I am currently monitoring the folder as a data input however I'm seeing nothing indexed. Within the log files I am seeing the error:
TailReader - Ignoring file '\\UNCPATH\FOLDER\PHOTO_NAME.jpg' due to: binary
I'm not that familiar with the back-end of Splunk to make changes so I'd be grateful for any guidance.
Thank you for your help!
let me understand: do you want to monitor only the filenames? in other words, only the list of filenames eventually with file attributes (owner, dimension, etc...), is it correct?
If this is your need, you could create a script that lists files (e.g. using the windows "dir" command) and capture outputs in Splunk.
To do this, you have to create a script (called e.g. monitorjpegfiles.bat) your TA ($SPLUNKHOME/etc/apps/myapp/bin) containing the correct dir command
dir \\UNCPATH\FOLDER\*.jpg .
And then create a stanza in inputs.conf of your TA like the following
###### Scripted Input to monitor jpeg files [script://.\bin\monitor_jpeg_files.bat] disabled = 0 ## Run once per hour interval = 3600 sourcetype = Script:jpef_files index = my_index
After you deploy this TA on the target server and restart Splunk on Universal Forwarder, every hour you'll have the list of jpeg files in your directory.
Hi Giuseppe, thanks again for your answer.
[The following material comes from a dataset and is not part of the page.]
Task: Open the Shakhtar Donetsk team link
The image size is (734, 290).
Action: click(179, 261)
I have a follow up question if you do not mind?
Splunk is indexing the data once per hour however it is duplicating the data. In 24hrs I now have the duplicate events in there 24 times. Is there a way to stop this from happening do you know?
Thanks for your help!
I fear that it is not possible to do otherwise: I found myself having to do something similar and I didn't find anything.
You have to manage duplicates at search time.
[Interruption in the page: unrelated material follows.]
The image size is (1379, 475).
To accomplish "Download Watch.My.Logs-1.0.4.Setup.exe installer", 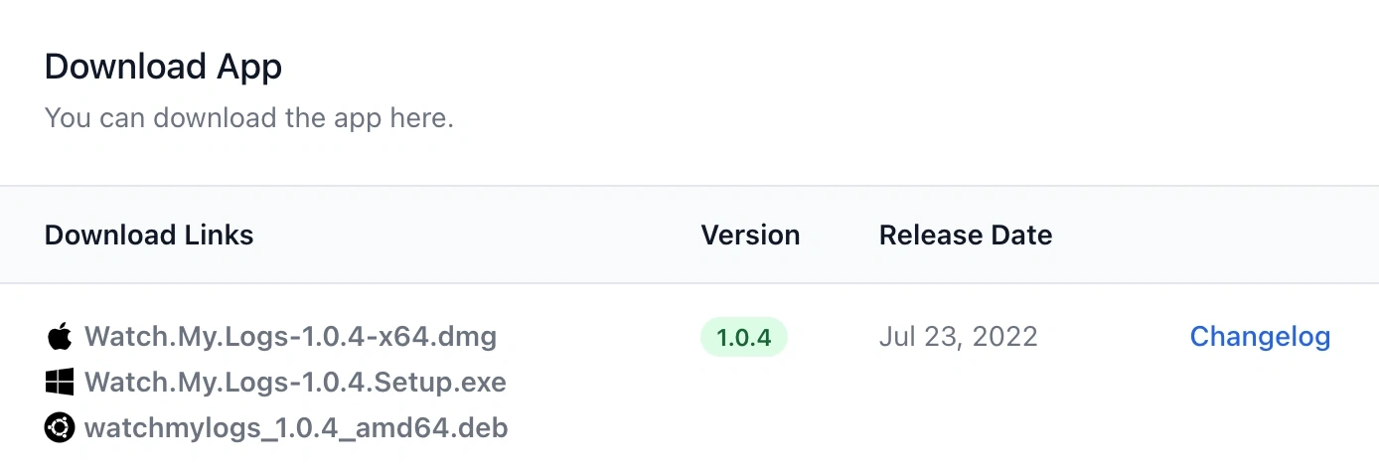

I can suggest a work around.
Schedule the script with cron and save the output of the script to a file and monitor that file in Splunk.
So whenever the script is executed, it will create the file.
It will not totally stop the duplicates but,
- in case there is no updates in the file names, than the same files names will not be indexed multiple times.
- file names will be listed in alphabetic order, so if any file is renamed / removed / added than only it will reindex the entire file.